▶ **Task description**
Your output should be the lines from the one with "Task: Click the" through the last line of the records below, exactly as written, minus the pictures.

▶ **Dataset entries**
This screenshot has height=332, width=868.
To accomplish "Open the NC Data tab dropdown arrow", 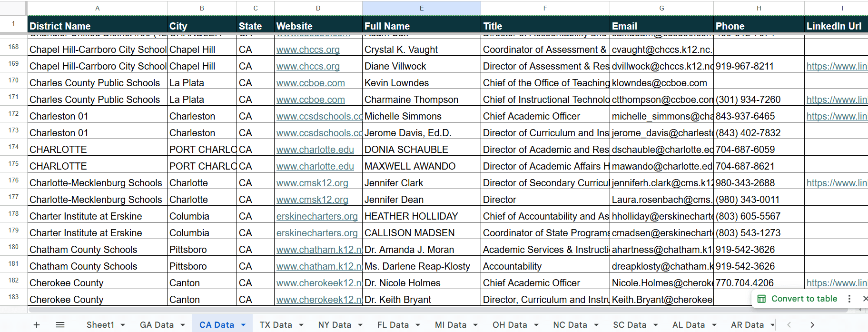I will (x=596, y=325).
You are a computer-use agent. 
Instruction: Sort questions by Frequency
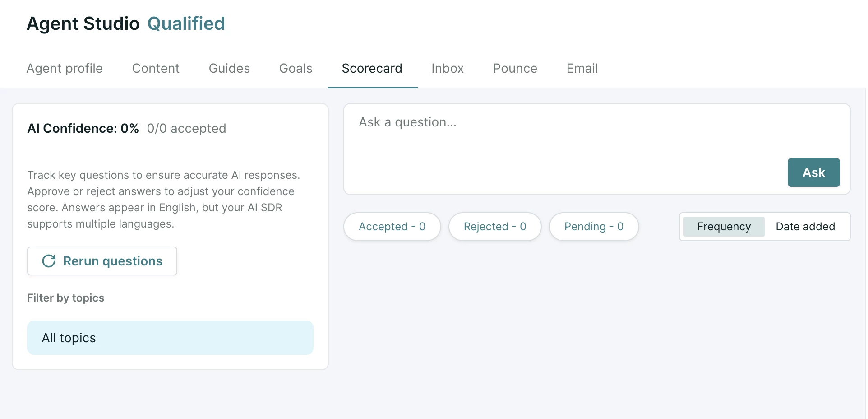724,227
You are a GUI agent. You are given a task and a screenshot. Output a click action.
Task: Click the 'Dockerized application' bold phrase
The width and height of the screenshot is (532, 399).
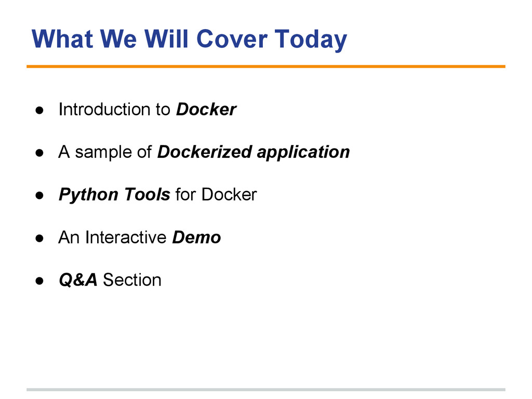pos(254,152)
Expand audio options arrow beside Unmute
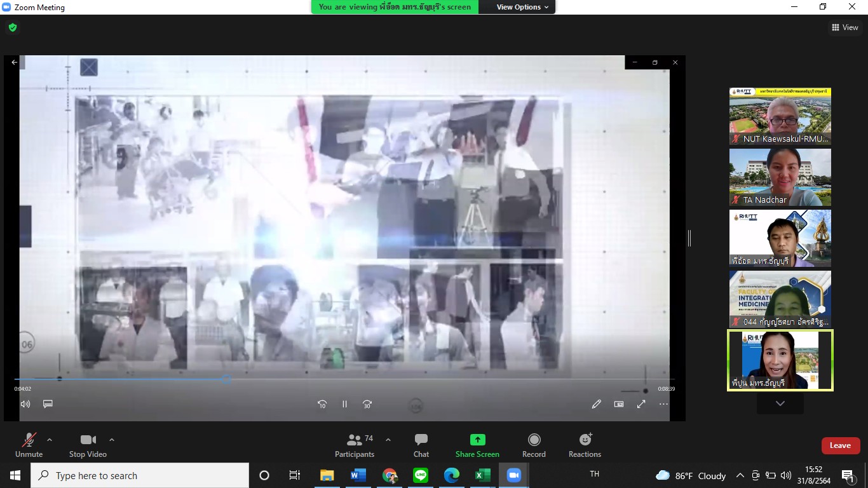Image resolution: width=868 pixels, height=488 pixels. point(50,440)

▶ **Answer below**
Task: Click the 'Dockerized application' bold phrase
The width and height of the screenshot is (532, 399).
pos(254,152)
Expand audio options arrow beside Unmute
Image resolution: width=868 pixels, height=488 pixels. point(50,440)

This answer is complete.